# Inverter keeps blowing 30a fuses in 12v box...



## JacSprat (May 26, 2006)

Hello everyone,
Been a long time since I posted - I have to say that I like the new look of the site:smile2:. 
I've got a second-hand 2011 Murvi Morello with a hard-wired 350w Sterling pure sine inverter. I've been using it to recharge my Macbook Air and top up leccy bike batteries - no problems up until now. This weekend though, while charging my laptop, the 30a fuse blew in the 12v box. I replaced the fuse twice now, but as soon as the inverter is powered up (not under load), it blows instantly. 
I'm a burly girl but admittedly I don't know much about electrics - could it be a relay, or could the inverter itself be kaput? You might save me an expensive trip to a repairer with a good answer! 
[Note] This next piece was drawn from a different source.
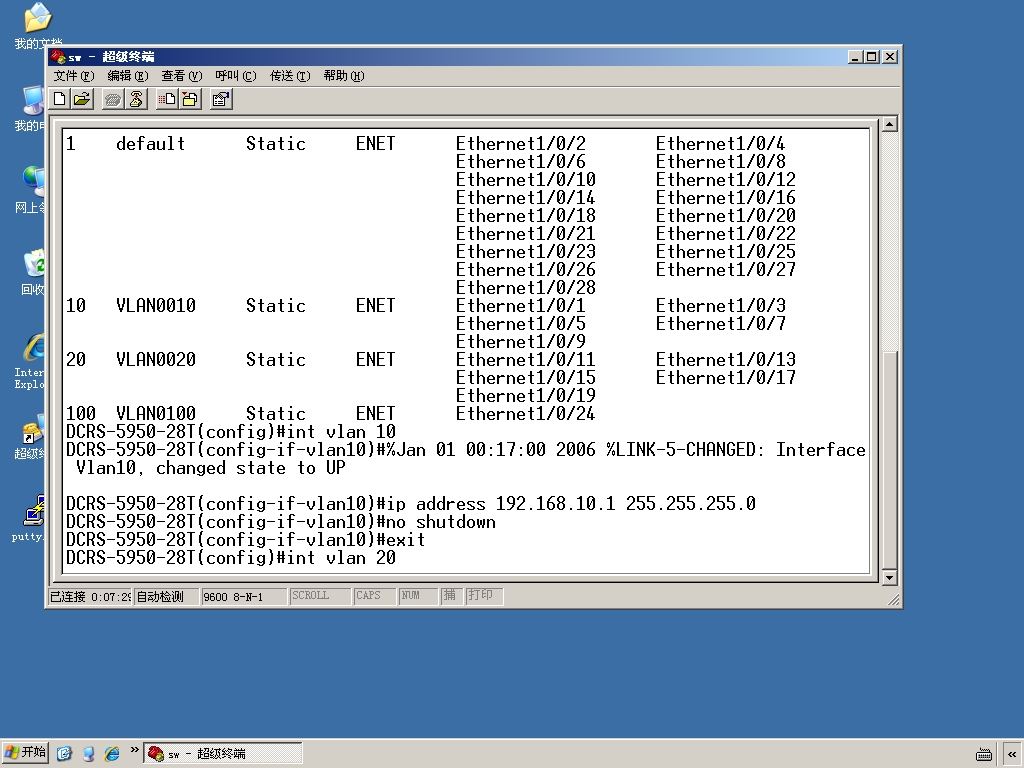The image size is (1024, 768).
Task: Open the 呼叫(C) menu
Action: click(x=236, y=76)
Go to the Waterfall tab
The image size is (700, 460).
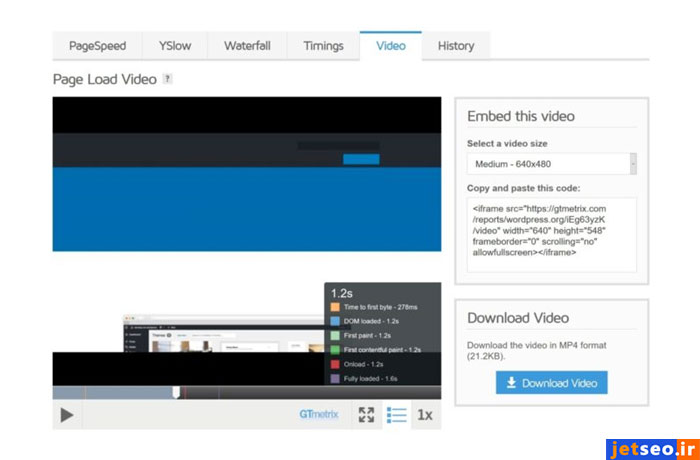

Thanks very much and nice to be back!!

Jacsprat


----------



## Evs54 (Mar 11, 2013)

JacSprat said:


> Hello everyone,
> Been a long time since I posted - I have to say that I like the new look of the site:smile2:.
> I've got a second-hand 2011 Murvi Morello with a hard-wired 350w Sterling pure sine inverter. I've been using it to recharge my Macbook Air and top up leccy bike batteries - no problems up until now. This weekend though, while charging my laptop, the 30a fuse blew in the 12v box. I replaced the fuse twice now, but as soon as the inverter is powered up (not under load), it blows instantly.
> I'm a burly girl but admittedly I don't know much about electrics - could it be a relay, or could the inverter itself be kaput? You might save me an expensive trip to a repairer with a good answer!
> ...


Sounds like you have a short circuit somewhere either leading to the Inverter or inside , check the cable first especially where it enters the Inverter , if the cover can be removed have a look inside ,blowing a 30a fuse it should be easily seen what the problem is .


----------



## listerdiesel (Aug 3, 2012)

If you can't see anything obvious in the wiring, it sounds like there is a component failure inside the inverter.

Have a word with Sterling tomorrow and see if they can give you any guidance, otherwise it sounds like a repair or new unit.

I wouldn't bother opening it up unless you have tools and the knowledge to look inside and understand what you are looking at.

Peter


----------



## JacSprat (May 26, 2006)

Thanks lads - I did take it apart earlier to check the internal fuse and the connections. All seemed ok so it remains a mystery. I enjoy trying to figure out how these things work (or don't), just wish I could fix 'em!!
I will call Sterling as suggested - helped to [ossibly narrow it down to the inverter itself - the Murvi wiring job looks robust and professional.
Cheers


----------



## listerdiesel (Aug 3, 2012)

If you're anywhere near to NN10 0JT, pop in and I'll have a quick look at it for you.

Peter


----------



## JacSprat (May 26, 2006)

listerdiesel said:


> If you're anywhere near to NN10 0JT, pop in and I'll have a quick look at it for you.
> 
> Peter


Aww - very generous of you to offer! I wish I was in your general vicinity but sadly back to London from the west in a couple of hours.

Thanks anyway!!


----------